Remember Alex Blagg? I'm sure most of you do. For those who don't, here's a rundown. A few years ago, Blagg was a San Francisco brochure writer who spent his days at work making sardonic remarks about politics and pop culture in the comment section of SNN. Today, he's still making sardonic remarks about politics and pop culture, but he does it as a handsomely paid, full-time blogger for VH1's wildly popular Best Week Ever blog.
We find it hard to believe that Blagg once wrote guest columns for SNN, though his column about How to Be a Cool and Tough Fraternity Guy still ranks as one of the funniest things published on the internet. In baseball, this kind of rise would be analogous to a guy going from backup third baseman for the Applebee's squad in the Bartlett, Tennessee city softball league to batting cleanup for The New York Mets.
If you're interested in Blagg's latest work -- or you take any pleasure in the misery and missteps of celebrities -- you should check out The Best Week Ever blog. I've included a few of Alex's best phrases from his April posts.
1. Calling a 38 year-old man who still wears Hot Topic goth make-up and leather cat suits leftover from Janet Jackson’s “Rythym Nation” tour an idiot is certainly stating the obvious, but we’ll risk doing just that for Marilyn Manson, a walking collection of ridiculous cliches who hasn’t been relevant - even among his core fan base of high school kids with low self esteem - in about 5 years. from SIZZLER: Marilyn Manson Apparently Thinks He Looks Like A Misguided 19 Year-Old Blonde Girl, April 17, 20072. KFC is desperately trying to get Sanjaya to give his hair a bowl-cut in order to promote the fast food giant’s “KFC Bowls”. Sanjaya is the perfect spokesmodel because, like the bowls, he’s a mediocre mound of blandness that still somehow makes you feel kind of good. – from While You Were Getting Al Sharpton All Fired Up, April 10, 2007
3. Scientists have finally linked obesity back to a gene. I always just thought it was linked to “husky” jeans. from In Odder News: Husky Jeans, April 16, 2007
4. A new study determining people’s knowledge levels by the source of their news has shown that viewers of The Daily Show and The Colbert Report ranked #1 in intelligence and smug liberal self-satisfaction. from In Odder News: Husky Jeans, April 16, 2007
5. On the movie Perfect Stranger: I love the parts of this movie where Balky and Larry end up in close-quartered situations that force them to confront their underlying sexual feelings for one another - $11.5 million. from In Cinema’s Golden Age: Are We Bored Yet?
6. Are Ryan Gosling and Rachel McAdams planning on getting married?
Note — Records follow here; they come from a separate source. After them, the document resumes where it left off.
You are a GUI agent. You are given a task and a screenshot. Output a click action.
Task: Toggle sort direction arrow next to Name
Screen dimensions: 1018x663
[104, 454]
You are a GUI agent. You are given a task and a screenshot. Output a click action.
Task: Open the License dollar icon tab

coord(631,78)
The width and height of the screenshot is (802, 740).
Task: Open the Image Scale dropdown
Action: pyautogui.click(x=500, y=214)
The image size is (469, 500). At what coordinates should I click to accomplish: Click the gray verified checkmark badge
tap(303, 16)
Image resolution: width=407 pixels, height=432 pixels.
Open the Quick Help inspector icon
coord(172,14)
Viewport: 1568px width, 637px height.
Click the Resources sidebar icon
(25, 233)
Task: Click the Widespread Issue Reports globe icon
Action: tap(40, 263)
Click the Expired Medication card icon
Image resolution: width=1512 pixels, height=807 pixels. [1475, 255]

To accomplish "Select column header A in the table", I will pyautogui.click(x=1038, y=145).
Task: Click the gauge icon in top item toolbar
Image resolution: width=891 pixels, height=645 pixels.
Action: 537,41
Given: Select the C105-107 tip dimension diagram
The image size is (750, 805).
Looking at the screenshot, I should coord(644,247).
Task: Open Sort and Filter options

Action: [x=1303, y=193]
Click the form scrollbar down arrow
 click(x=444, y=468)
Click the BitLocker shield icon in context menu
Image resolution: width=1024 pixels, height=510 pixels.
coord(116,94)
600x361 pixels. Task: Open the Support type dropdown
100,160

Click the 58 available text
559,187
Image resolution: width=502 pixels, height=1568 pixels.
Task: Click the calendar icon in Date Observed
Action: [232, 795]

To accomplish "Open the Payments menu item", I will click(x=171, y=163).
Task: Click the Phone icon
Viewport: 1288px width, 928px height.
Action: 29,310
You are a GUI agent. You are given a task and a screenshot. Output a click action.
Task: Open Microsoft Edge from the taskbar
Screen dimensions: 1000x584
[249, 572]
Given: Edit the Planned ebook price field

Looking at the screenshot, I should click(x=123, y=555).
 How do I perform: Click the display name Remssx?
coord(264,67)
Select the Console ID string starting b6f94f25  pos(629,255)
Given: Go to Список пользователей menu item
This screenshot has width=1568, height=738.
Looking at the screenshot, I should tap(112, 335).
And if so, will they do it in the rain, while crying, as an epic soundtrack swells in the background, signifying the Most Important Romance of Our Time? - from While You Were J. Loving Sanjaya, April 11, 2007
7. As an adult, the more I think about the premise and plot of this movie, the more that I worry that I might have been certifiably insane when I was a child. I mean, a good portion of entire generation had their worldview at least partially shaped by four sewer-dwelling nuclear-powered turtles who love pizza. It’s no wonder we’re all ADD - $9.2 million – from Cinema’s Golden Age, What Wacky Profession Will Ferrell Squeeze Money Out of Next
8. Guess what, fans of good music!?! Just as you’re emerging from the cocoon of sadness you were plunged into upon viewing the video of the American Idols turning Modest Mouse hit into a Kids Incorporated-inspired commercial jingle for Ford Mustangs, we have another tidbit of music news that is sure to up your daily dosage of anti-depressants. According to NME, Ashlee Simpson is teaming up with The Cure frontman Robert Smith to ruin your childhood: from Today in Spirit Crushing Music News, April 3, 2007
9. CONTRADICTION: Ivanka Trump says she only wants to date smart people (who are dumb enough to date her). – from Of the Day, April 3, 2007
10. The Great Blackberry Blackout of ‘07 has thrust the entire world into chaos and confusion, forcing people to communicate in ways that do not involve moving their thumb around and looking like an ***hole.